So Here’s The Thing
So Here’s the Thing
by Martin Mundt
© 2007 by Martin Mundt
All Rights Reserved
Episode Two: Lost Dog
So here’s the thing—I just hate seeing those “Lost Dog” posters tacked up around the neighborhood, because the sense of loss and sadness in those fuzzy snapshots and terse descriptions of people’s pets just radiates off the paper, and also you just know that those animals are never going to be found. So normally I won’t even look at them. But this one was different—six typed pages—and I couldn’t help myself. I had to read it, and I was glad I did.
* * *
LOST DOG!
Collie, four years old, answers to the name of Sweetums Kissygirl III, last seen at the corner of Wabansia and Honore on Tuesday, July 8th.
She has a long, sleek, shiny, soft coat. She is a deep, rich, honey color, with a smile that lights up the world. She loves to take long romps on the beach in the moonlight, and she loves jazz, but only real jazz—Charles Mingus and Miles Davis—not the frothy dilution of smooth jazz that gets radio airtime these days.
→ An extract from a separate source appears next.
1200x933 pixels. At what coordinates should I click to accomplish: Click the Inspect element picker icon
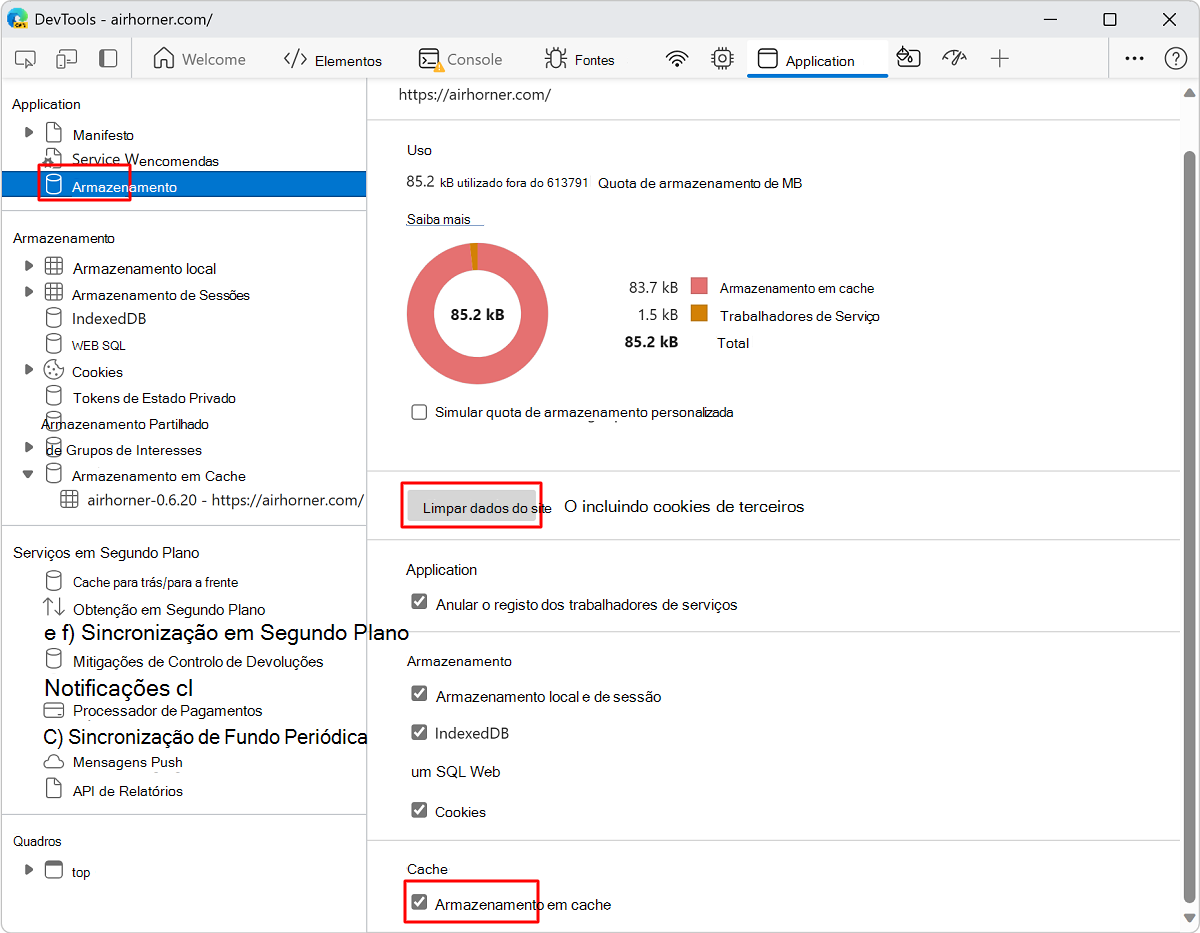tap(26, 59)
In fact, she sniffs at bland commercialism in all its forms, whether music, theater or art. She always says she will not watch television, but I have caught her at times staring rapt at the Teletubbies, and it is this sort of contradiction that has always made her seem much more ‘canine’ to me.
I can’t wait to see her at the end of a long day, any less than she can wait to see me. I count any time spent away from her to be time wasted. We have been together now for three happy years.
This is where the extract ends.